Uma floração de algas mortal está atualmente provocando uma dramática mortandade em massa de vida marinha na costa sul da Austrália . As regiões mais afetadas estão em torno do estado da Austrália do Sul – incluindo paraísos naturais populares como Kangaroo Island, a Península de Yorke e a Península de Fleurieu.

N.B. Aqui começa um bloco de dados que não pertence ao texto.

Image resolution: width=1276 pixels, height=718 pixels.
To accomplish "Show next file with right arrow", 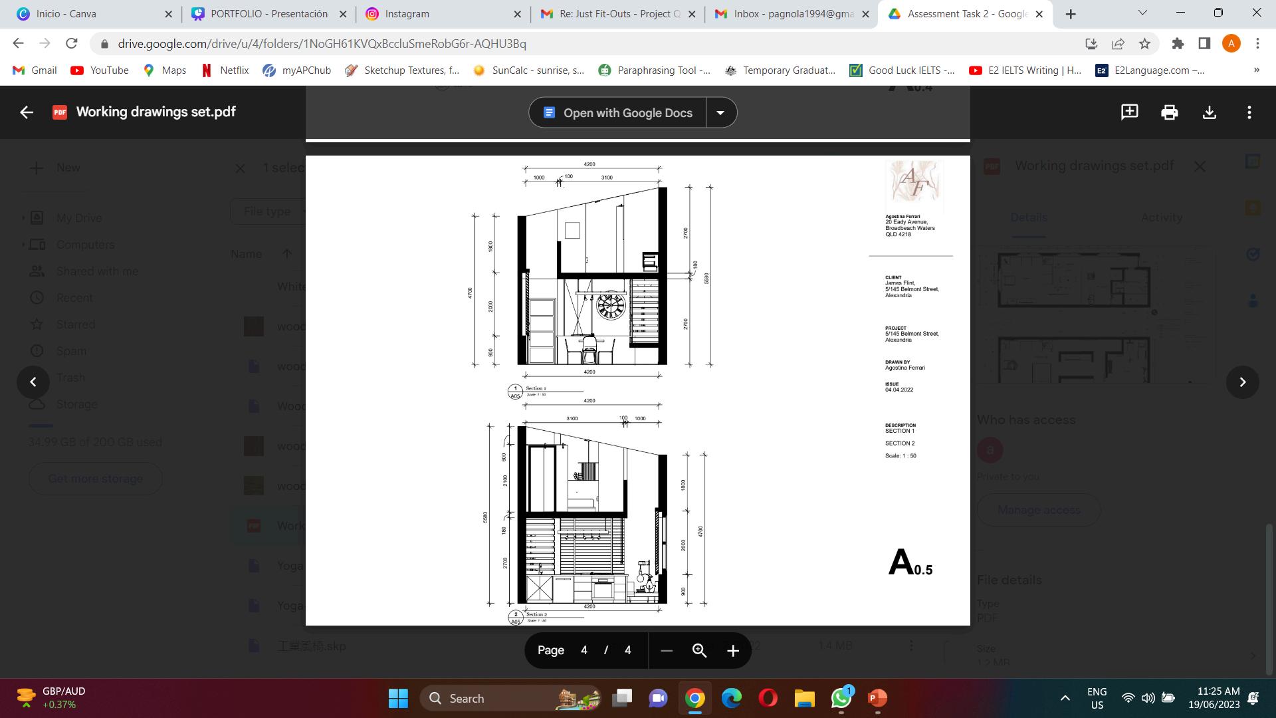I will 1242,382.
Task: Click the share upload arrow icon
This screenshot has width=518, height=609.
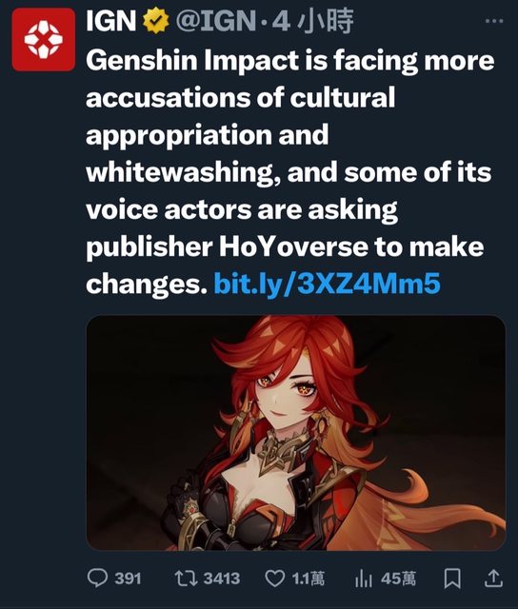Action: click(493, 578)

Costas cheias de carcaças: defensores dos animais soam o alarme
A organização de proteção dos peixes Ozfish relata uma situação alarmante: centenas de animais como tubarões, raias, caranguejos e polvos já foram vítimas da alga tóxica Karenia mikimotoi. “Nossos voluntários disseram que caminharam apenas um quilômetro pela praia e contaram mais de cem raias mortas e outros animais marinhos”, relatou um membro da organização. Também foram documentados tubarões mortos. Tubarões, raias, caranguejos e polvos já foram vítimas da alga tóxica Karenia mikimotoi . “Nossos voluntários disseram que caminharam apenas um quilômetro pela praia e contaram mais de cem raias mortas e outros animais marinhos”, relatou um membro da organização. Também foram documentados tubarões mortos.
Uma cena chocante: as praias estão cobertas de carcaças, o que não só tem consequências ecológicas dramáticas, mas também abala as comunidades costeiras. Os turistas que vêm pela biodiversidade agora se deparam com praias fantasmagoricamente vazias e cheias de animais mortos.
Velhos conhecidos – com efeitos devastadores
A espécie de alga Karenia mikimotoi é conhecida pelos cientistas desde a década de 1930. Já foi detectada no passado ao largo das costas do Japão, Noruega, EUA e China. Onde quer que apareça, seguem-se regularmente danos ecológicos e económicos graves – especialmente para a pesca e o turismo. Os especialistas estimam que os danos causados por essas florescimentos somam milhões em todo o mundo todos os anos.
A alga produz substâncias tóxicas que podem prejudicar gravemente ou matar não só os peixes, mas também outros organismos marinhos. Atualmente, as autoridades australianas e organizações ambientais estão a investigar as causas do surto e a tentar avaliar a extensão dos danos.